Even the companies closely associated with Facebook have flopped since the social network's IPO last year. Zynga (NASDAQ: ZNGA) has declined from an all-time high of 311 million monthly active users in the quarter following Facebook's IPO, to 253 million active users, and daily active users actually peaked at 72 million in the quarter of the IPO and have now fallen by nearly 30%. The company recently had to lay off hundreds of employees as it faces the fact that clicking on cows just ain't what it used to be.
Source: kudumomo via Flickr.
2. 3-D TV was a product nobody really wanted
Can a product (first launched in 2010) that's sold more than 40 million units in a year be a failure? Well, yes, if no one uses the product for its unique purpose. People hate wearing glasses, and for many people, 3-D technology simply gives them a headache, or worse — 3-D TVs come with warning labels not to let young children watch. The purported benefits of 3-D video gaming have also failed to materialise, as adding a 3-D layer to your favourite action shooter tends to make it less clear and precise. Even Disney pulled out of supporting the format on its ESPN network.
Source: LG via Flickr.
1. Next-gen consoles crash and burn
The Nintendo Wii U was already an unmitigated failure, before the unmitigated failure that was the Microsoft (NASDAQ: MSFT) Xbox One launch event. Only 3 million of the new consoles had been sold as of last month. Its monthly sales are running well below those of both the Xbox 360 and Sony's PlayStation 3, even though both of those are more than five years old.
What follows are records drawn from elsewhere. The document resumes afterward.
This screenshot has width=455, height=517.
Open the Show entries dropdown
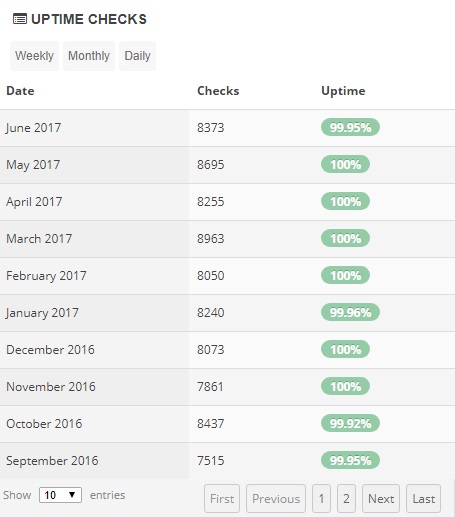click(60, 495)
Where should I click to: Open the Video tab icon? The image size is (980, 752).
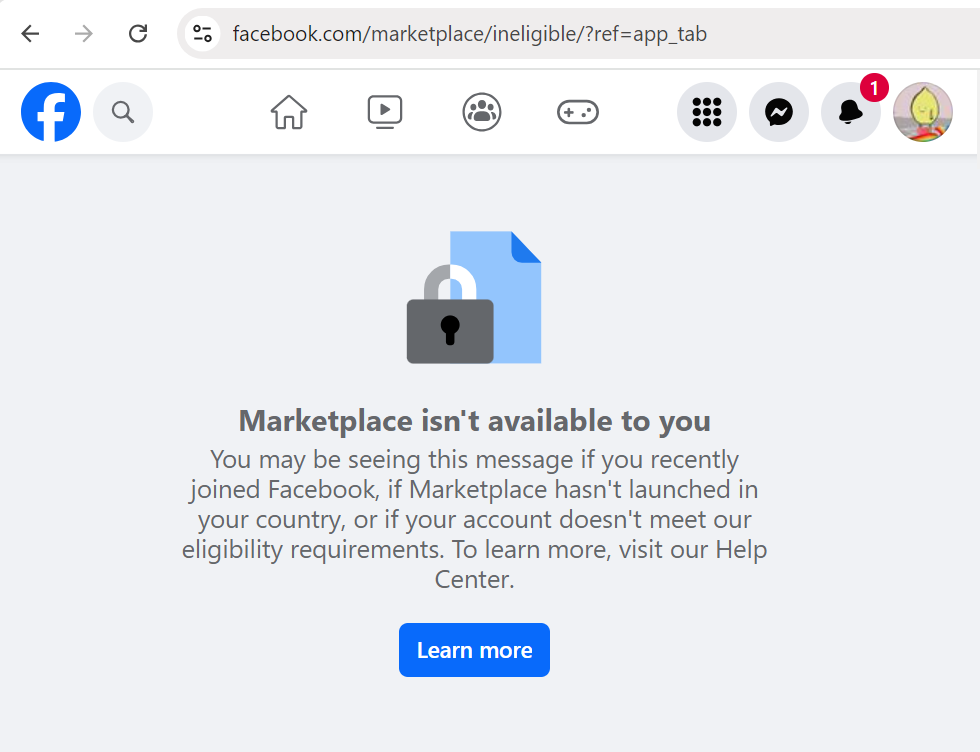[x=385, y=112]
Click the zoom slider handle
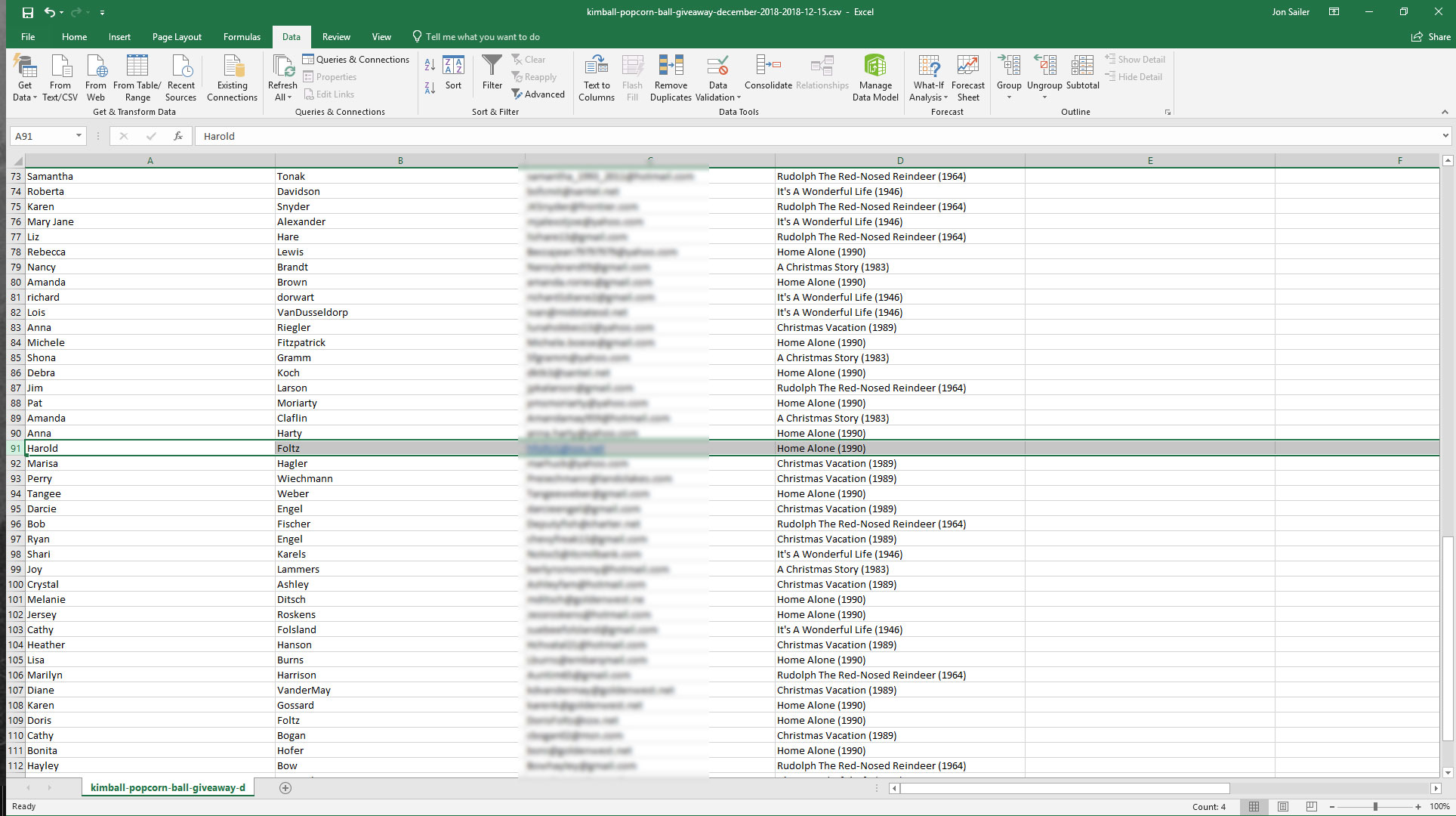Image resolution: width=1456 pixels, height=816 pixels. pyautogui.click(x=1375, y=806)
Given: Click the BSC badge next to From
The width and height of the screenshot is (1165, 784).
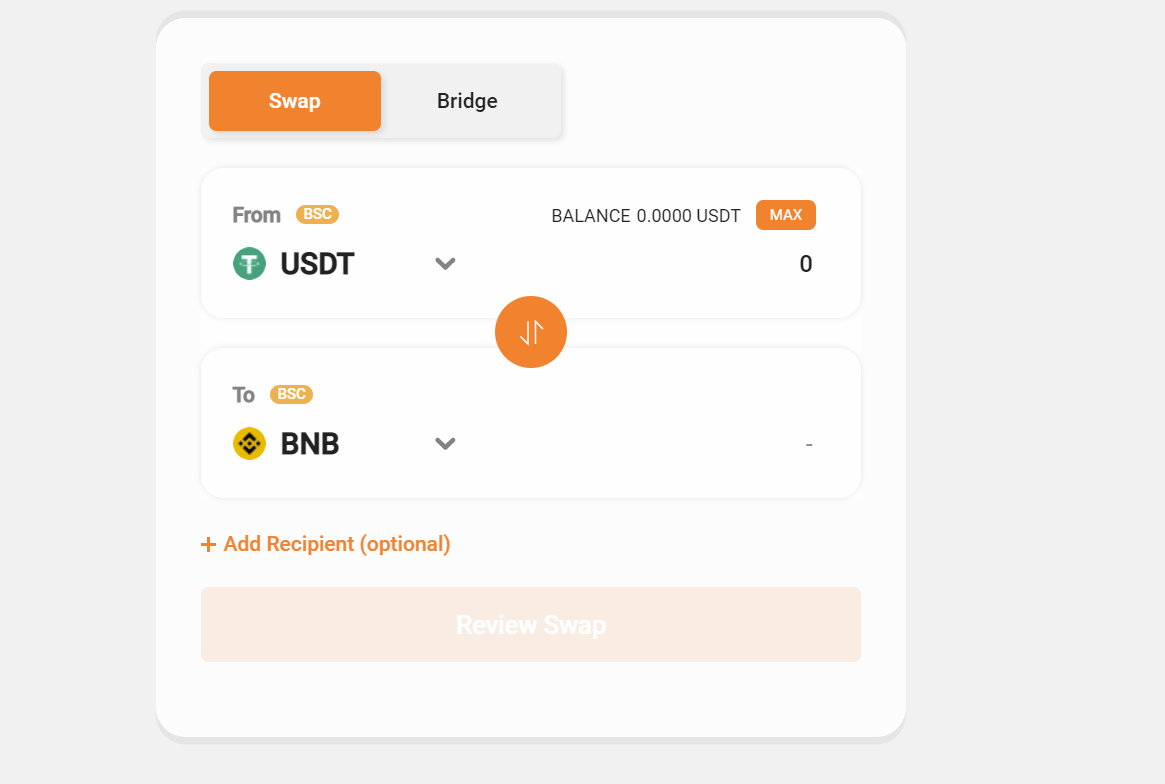Looking at the screenshot, I should (x=317, y=214).
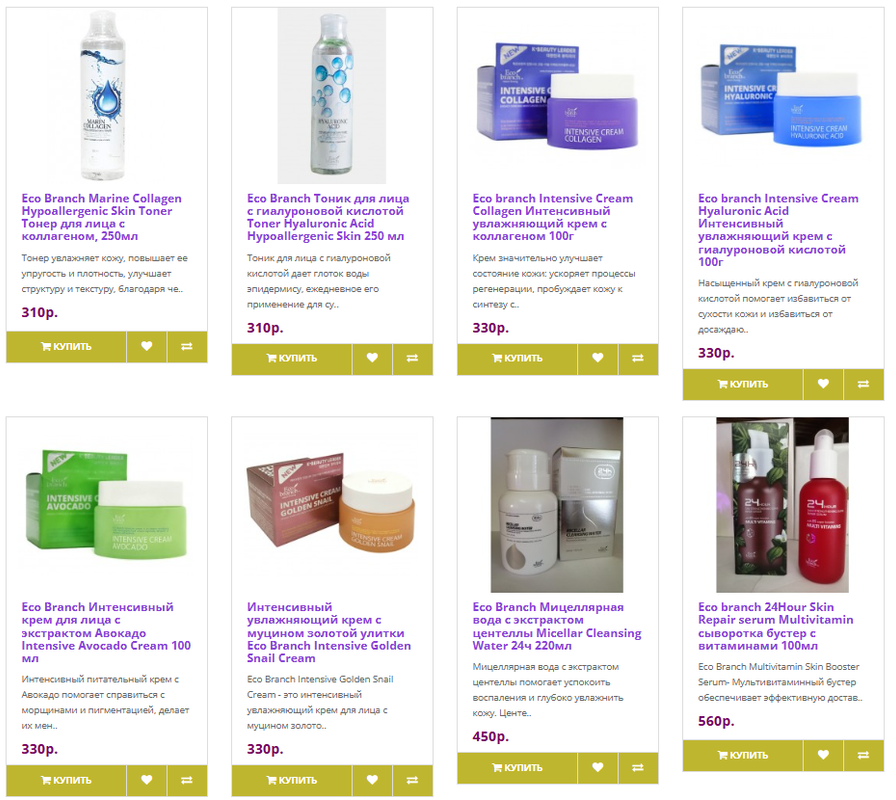Compare Micellar Cleansing Water via arrows icon
This screenshot has height=800, width=896.
coord(638,768)
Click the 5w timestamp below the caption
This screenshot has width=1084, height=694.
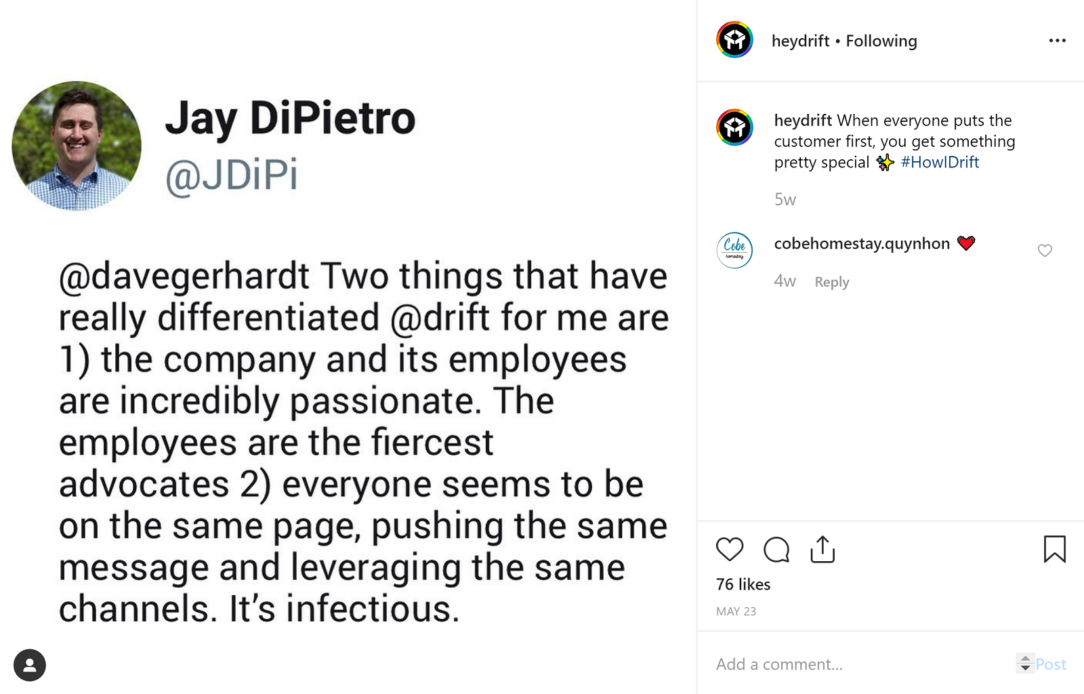tap(784, 199)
And where do we start with the Xbox One? Microsoft's now getting dinged by its "Xbox 180," as the company was forced to walk back a number of hated policies. Gone is the always-on Internet connection. Discs can be reused. Regional restrictions have been lifted. Still, this backtracking doesn't seem to have soothed the rabid outrage that poured forth against Microsoft after its launch event, which spent so little time talking about, you know, playing games that it's become just another running joke in the clown show that is the Xbox One.
Don't expect the PS4 to be the saviour of consoles, either. There's nothing revolutionary in Sony's entrant, and where the prior generation of consoles only had to be better than their predecessors, today's consoles compete with cloud-based gaming (in the form of Valve's Steam service and others), mobile gaming, and a renewed surge of smaller console makers like Ouya that prefer to build low-cost hardware to run the Android OS. Gaming is thriving on more platforms and in more diverse forms than it has in decades. Game consoles? Not so much.